Monday, June 22, 2009

Gut-Level "Got to Share" Gardening Books

I like to share good books when I come across ones that seem particularly special to me, and I've suddenly got three books that meet my gut-level "need to be blogged about" criteria. Two are gardening books and one is literally about life and death matters, but in a very gentle, non-threatening way.

Given that this is a blog that focuses on gardening, I'll start with the gardening books.

The first bok is Our Life in Gardens, by Joe Eck and Wayne Winterrowd. Part garden memoir, part "how-to" guide, part philosophy of life and gardening, part plant guide - with touches of poetical descriptions and caustic comments - this book was first recommended to me by a dear friend from Mobile, a woman whose life is intertwined with gardening and with the gardening community of that city. In selecting a quote from the book that encapsulates why I enjoyed it so much, I think it's perhaps appropriate to go with one that echoes the blog entry I just wrote on watching the changing of the seasons last night....

"We have come to feel that an ordered movement through days and months and years is essential to happiness, or to our happiness at least.... Of all the many joyful obligations of our existence, the garden here has been the most sustaining just in part because it is the most rhythmic, through winter, spring, summer, and fall. It actually has taught us to love every day of our life. One cannot ask more of love for a garden than that." (p.310)

The second book, also about gardening, is very different.

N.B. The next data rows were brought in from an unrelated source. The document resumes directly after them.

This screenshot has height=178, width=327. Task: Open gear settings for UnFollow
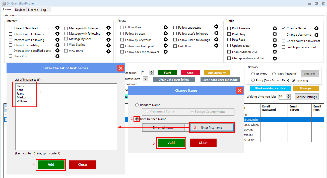coord(216,46)
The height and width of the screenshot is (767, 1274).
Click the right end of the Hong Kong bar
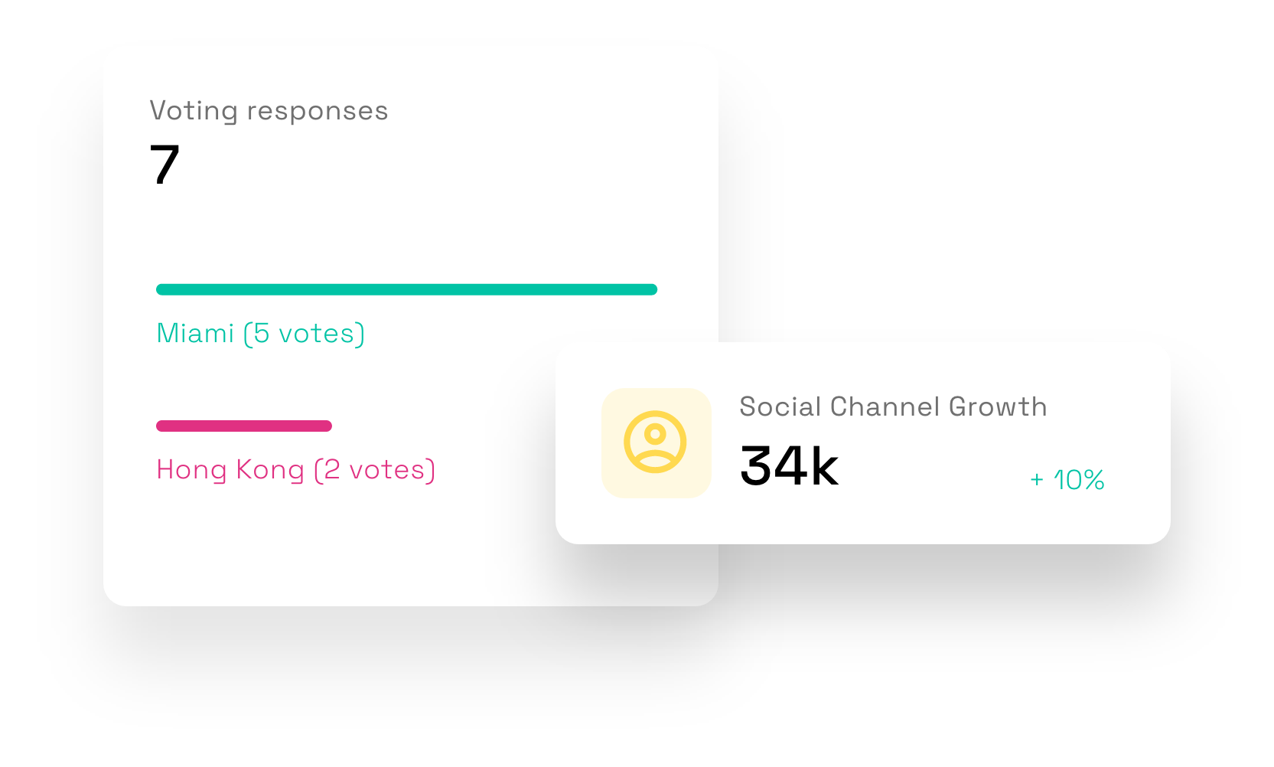click(x=326, y=426)
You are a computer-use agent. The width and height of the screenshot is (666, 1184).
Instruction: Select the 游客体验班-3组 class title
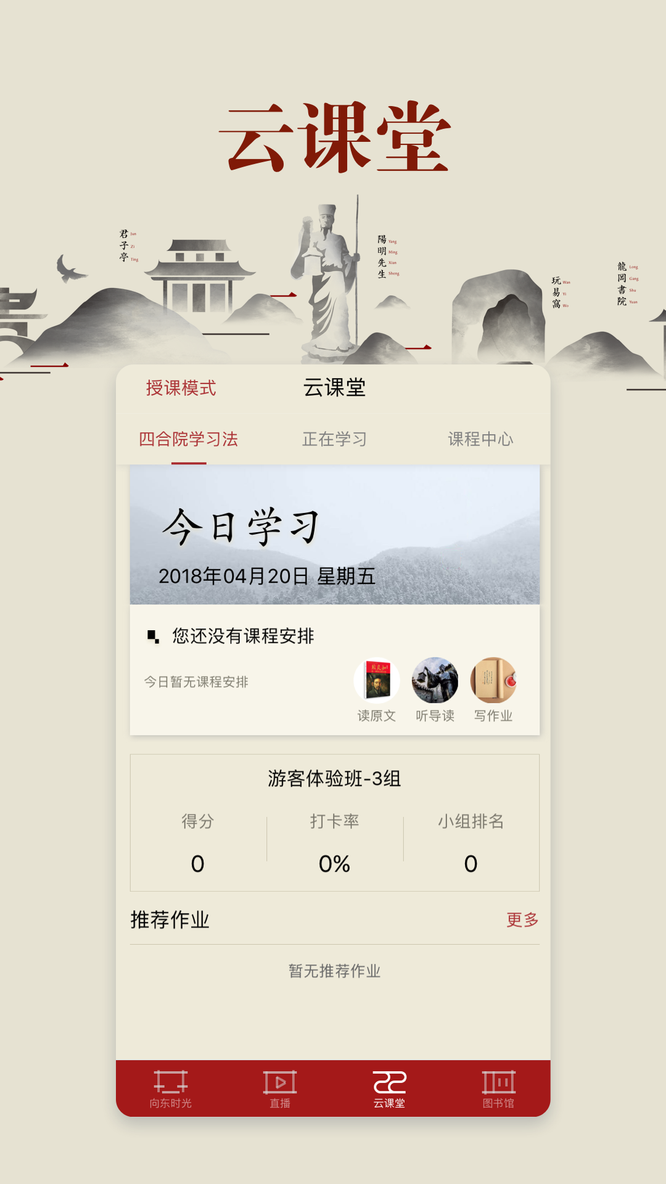pos(334,778)
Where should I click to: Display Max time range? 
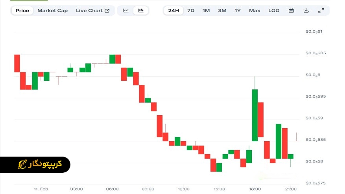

Home Outside: Creating the Landscape You Love, by Julie Moir Messervy, is one of the best "how to" guides for designing your home landscape that I think I've ever read. Rich in photos and small details that get my creative juices flowing, it's also excellent in making the big steps and design process overall seem accessible and inviting. The top of my copy is now bristling with post-it note flags marking ideas and photos that I want to specifically try in my own yard, while the text has numerous underlined sections of points that I think were particularly important or that gave me "aha!" moments as I read.

To give you just a little flavor of Home Outside, here are a few mental peeks into the book (filtered, of course, through my psyche, such as it is!):

* a concrete lion's face, hung on an exterior house wall and surrounded by a "mane" of vines, above an inviting table for two, half hidden by shrubs....

* 6 different possibilities, incorporating everything from curves to formal gardens, sketched out for one simple suburban house and its basic, rectangular lot....

* a garden, designed by a pair of gardening grandparents, both for their own everyday enjoyment and as a place for their visiting grandchildren to play, with special touches like a rose tunnel, a rusting dragon, and commemorative concrete stepping stones guaranteed to get the kids outside and to give them rich memories that will last a lifetime....

* different patio textures, including a circular terrace whose stones are set in ever-expanding circles that seem to echo radiating waves in a pond....

* discussions of the yin and yang of energy in a landscape....

I could go on for...the length of an entire book, actually, but hopefully this gives you a taste and encourages you to at least leaf through Home Outside at your local library or bookstore.

The last book that I want to talk about here is a total change of pace...and perhaps it should be the subject of a separate blog entry. In fact, I know it should. So I'll wrap this post up and begin a new one. Meanwhile, be sure to check out these 2 books! They're almost sure to enrich your gardening experience.